━━━━━ Information given ━━━━━
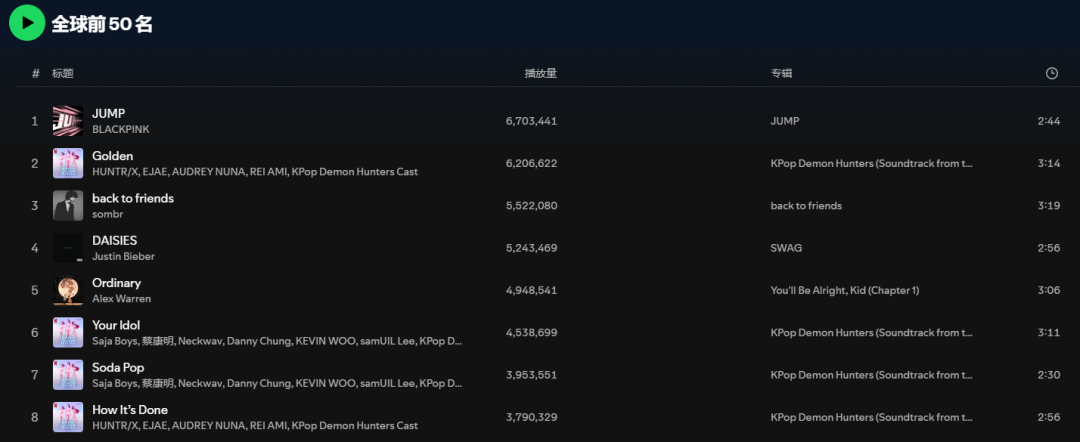
Task: Click the clock duration column icon
Action: (1051, 73)
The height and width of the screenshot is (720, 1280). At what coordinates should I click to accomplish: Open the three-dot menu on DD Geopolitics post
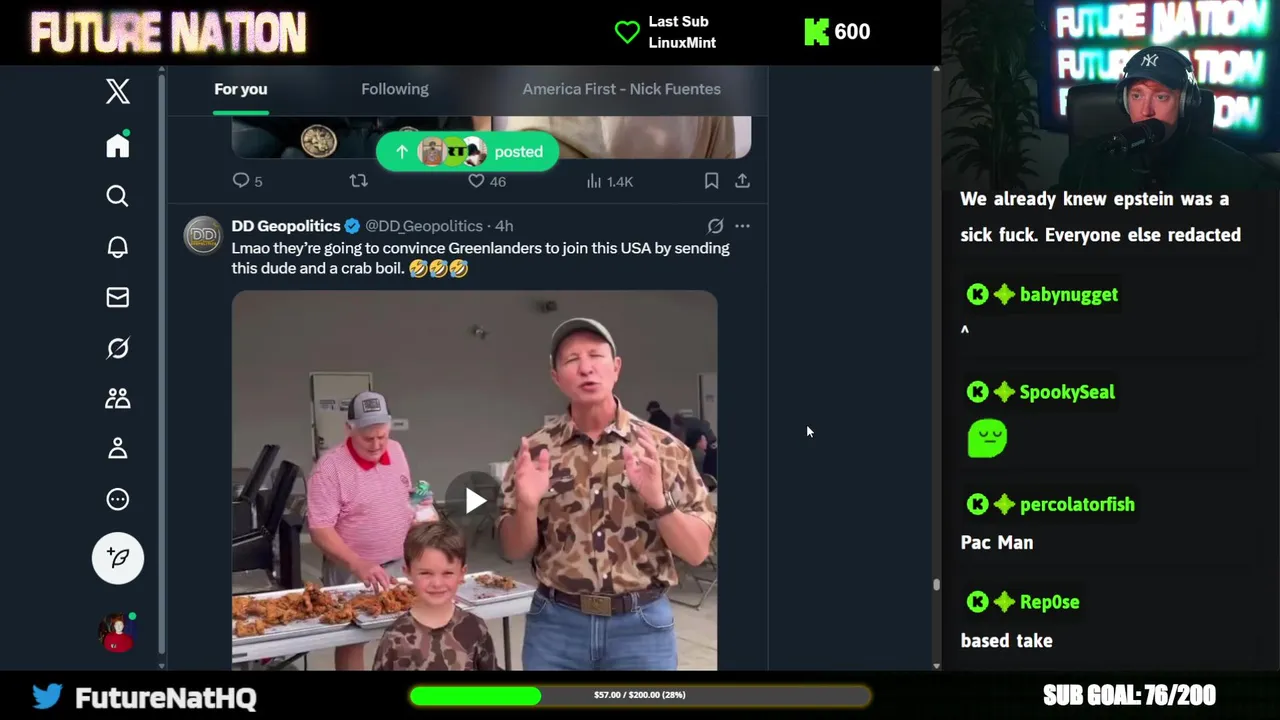click(x=742, y=226)
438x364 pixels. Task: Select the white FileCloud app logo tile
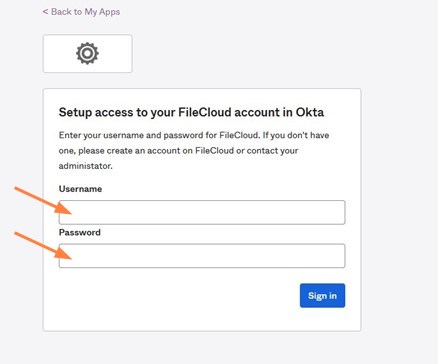tap(88, 53)
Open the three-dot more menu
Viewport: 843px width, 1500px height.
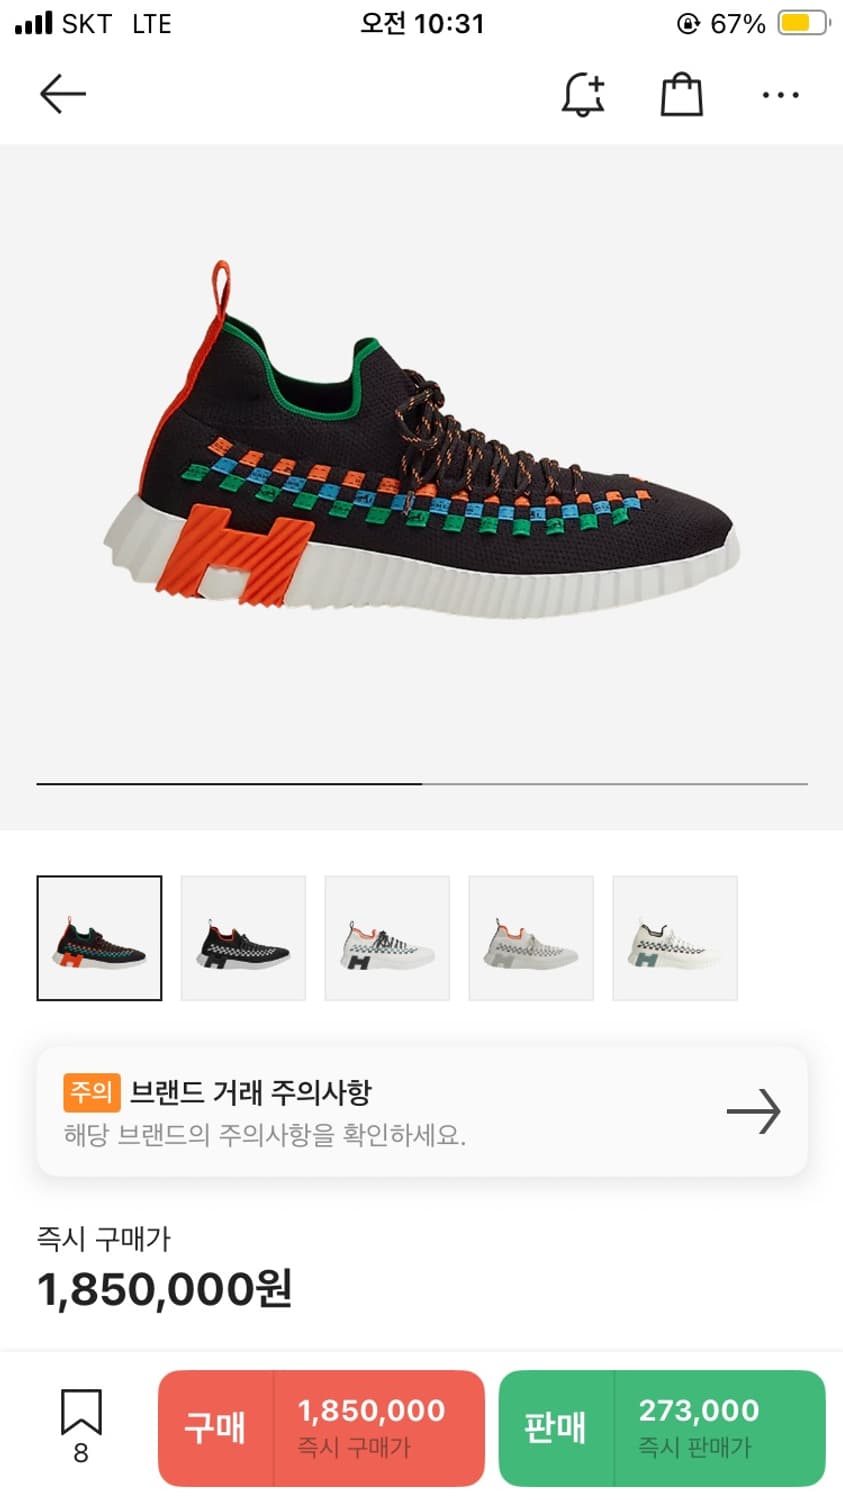pyautogui.click(x=781, y=95)
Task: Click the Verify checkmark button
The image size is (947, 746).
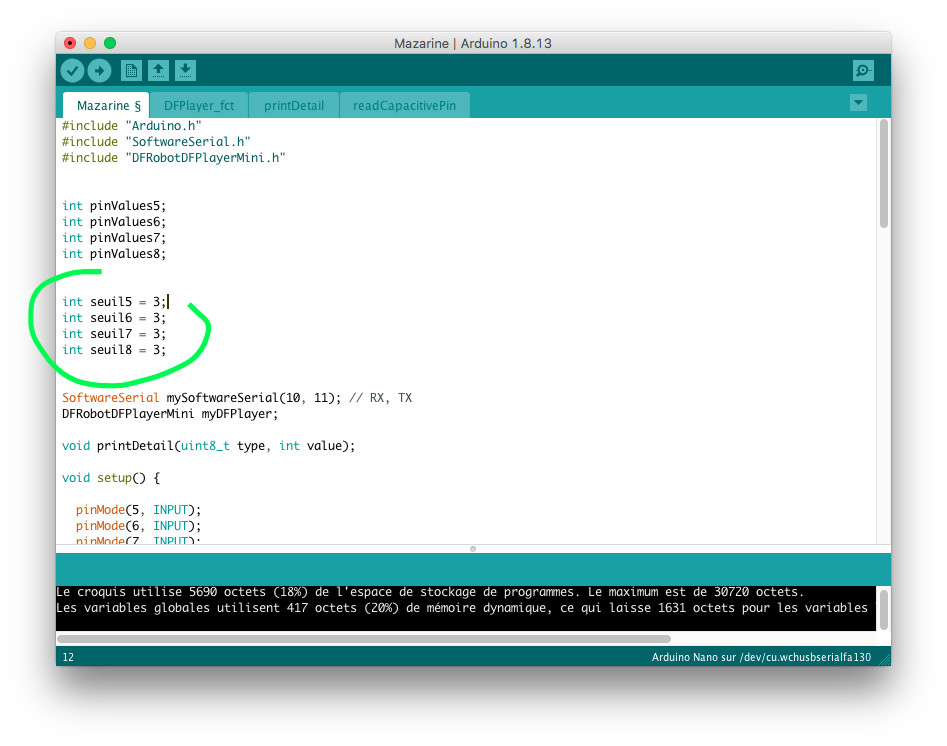Action: tap(72, 70)
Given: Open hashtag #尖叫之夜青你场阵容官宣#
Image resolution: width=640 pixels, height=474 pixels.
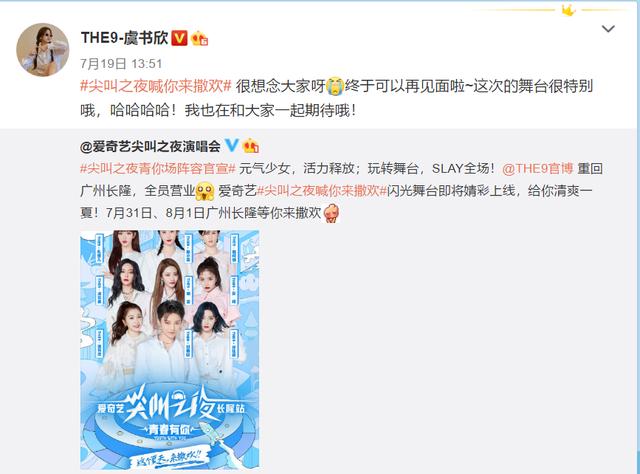Looking at the screenshot, I should pos(158,169).
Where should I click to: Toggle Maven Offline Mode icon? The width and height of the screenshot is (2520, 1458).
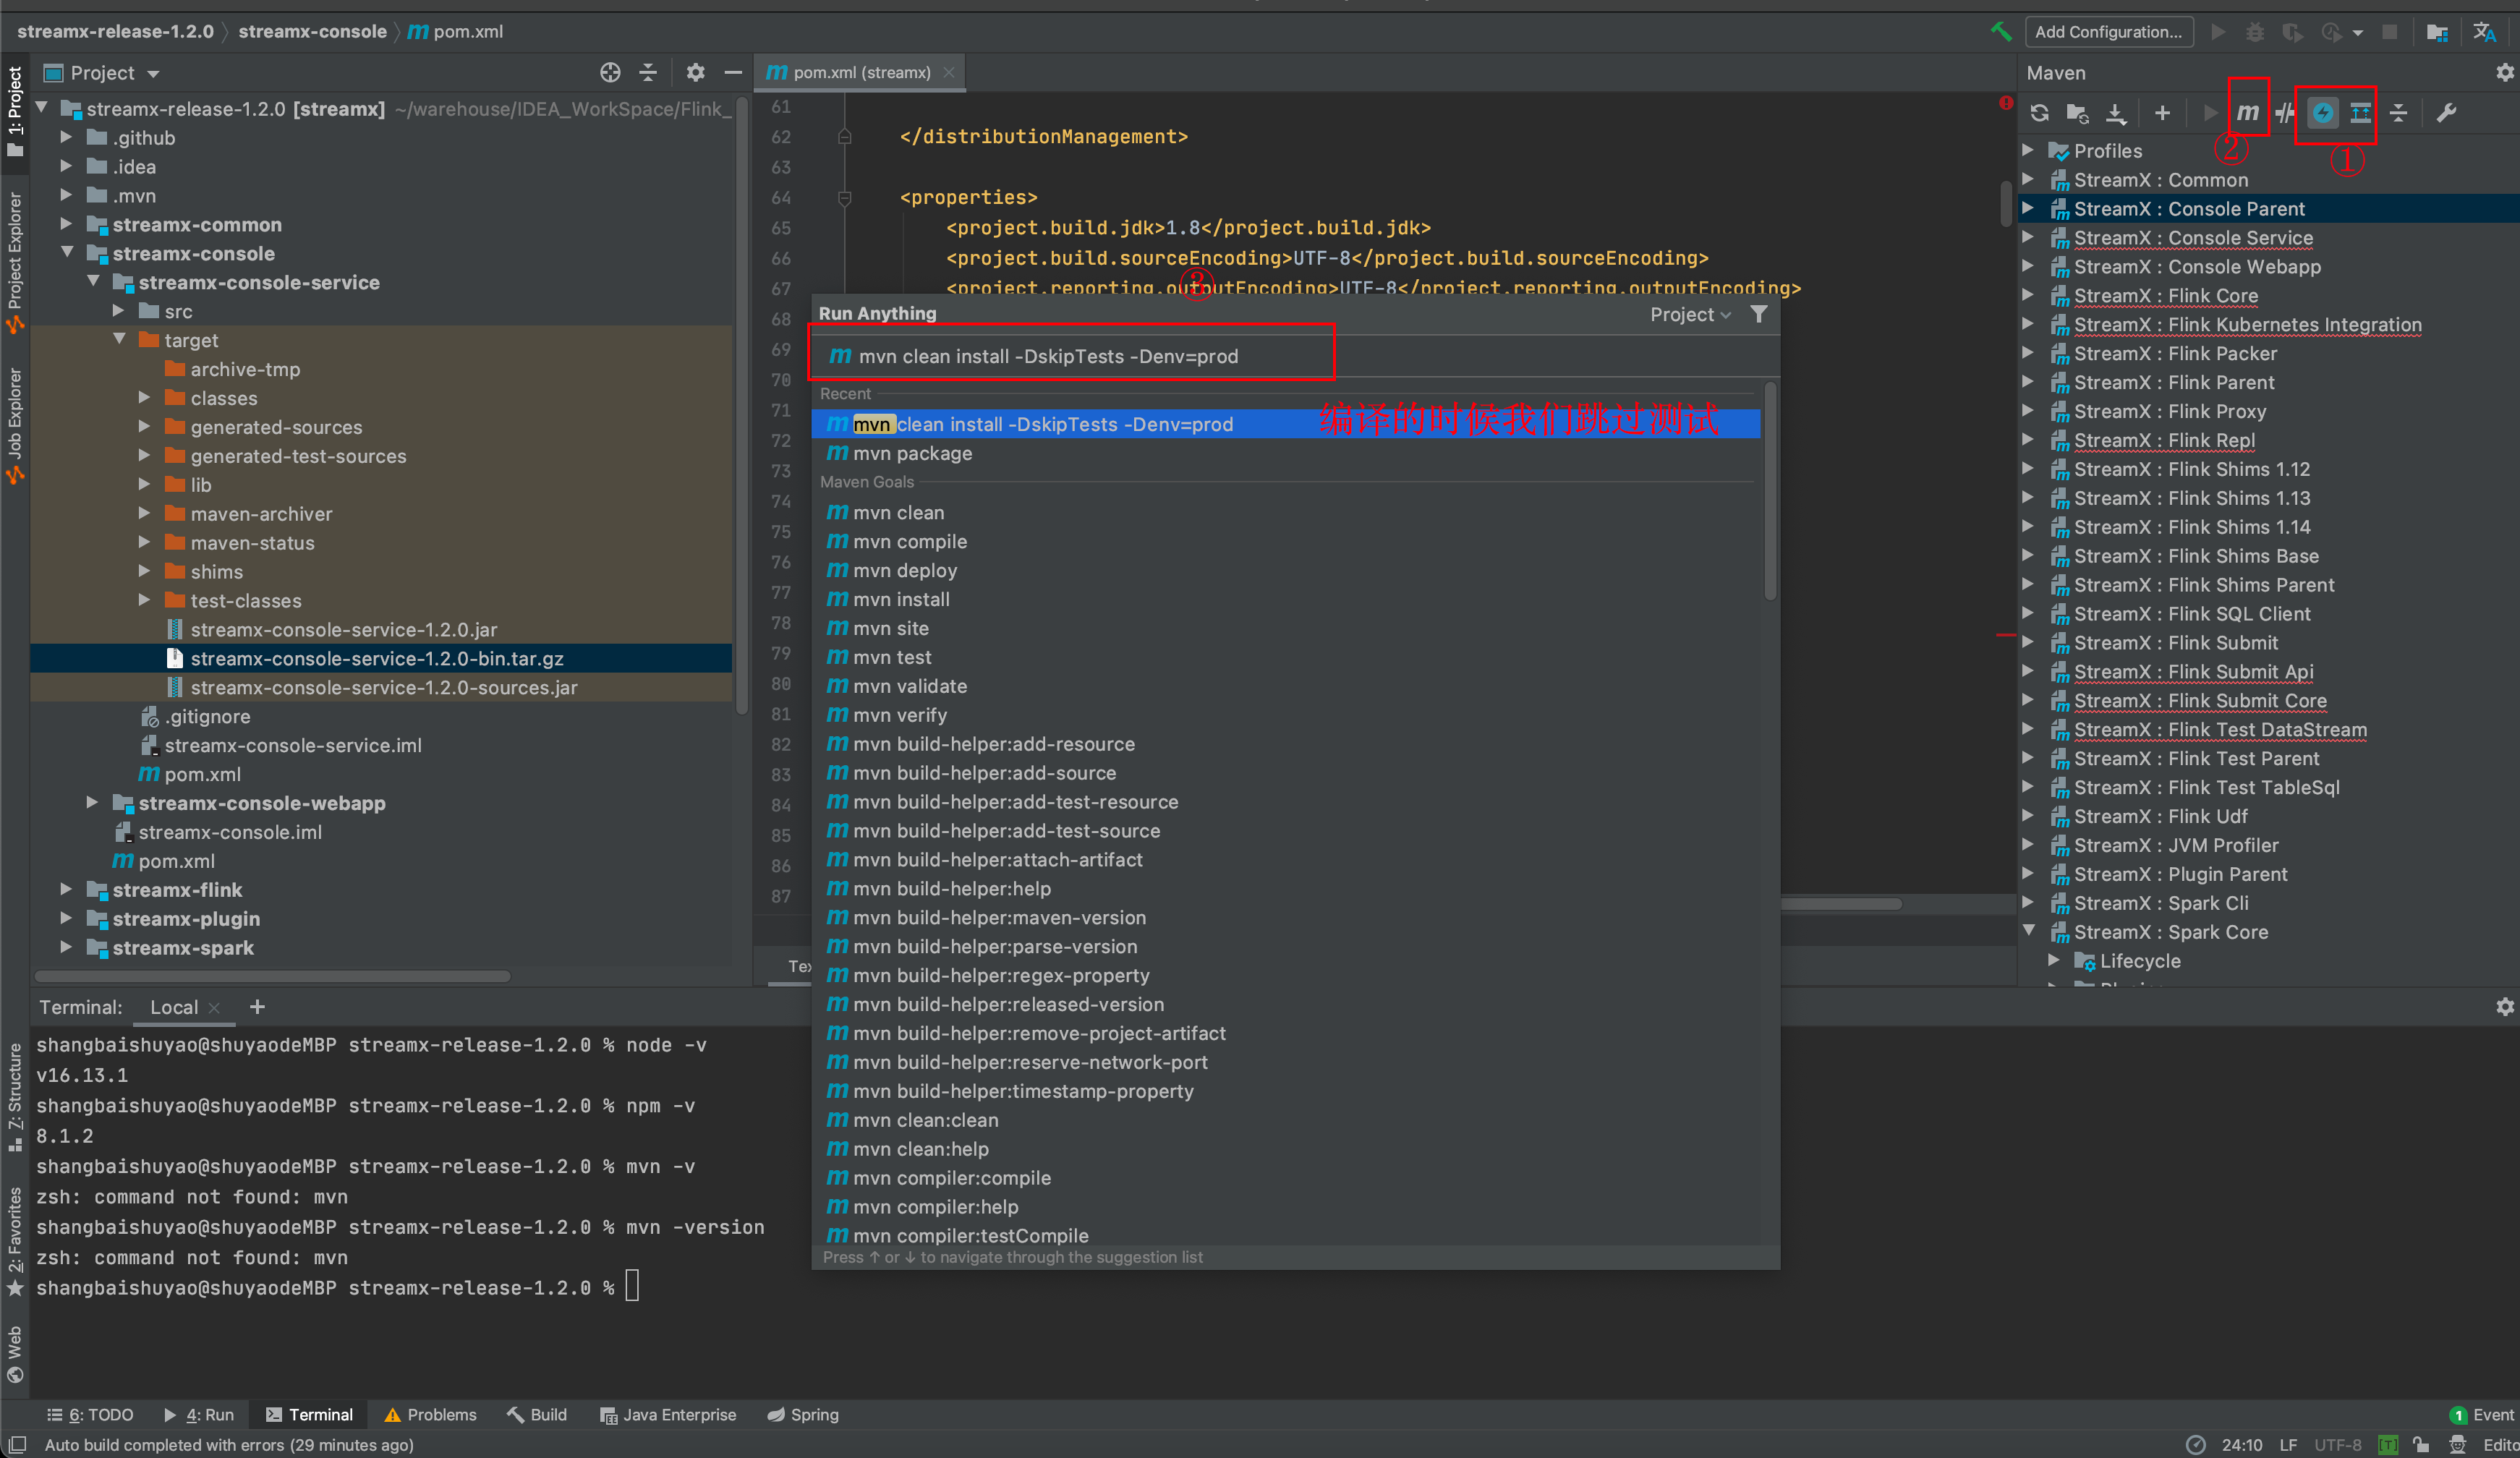(x=2285, y=113)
━━━━━
* **Work task**:
Exactly the lines from the line with "Open the three-dot more menu" through the end of the data are to be reproduced, and no picture is to be included.

* **Completed exercise**:
Open the three-dot more menu
Viewport: 843px width, 1500px height.
pyautogui.click(x=781, y=95)
Task: Click the Verify checkmark button
The image size is (947, 746).
Action: tap(72, 70)
Given: Open hashtag #尖叫之夜青你场阵容官宣#
Image resolution: width=640 pixels, height=474 pixels.
Looking at the screenshot, I should pos(158,169).
Where should I click to: Toggle Maven Offline Mode icon? The width and height of the screenshot is (2520, 1458).
(x=2285, y=113)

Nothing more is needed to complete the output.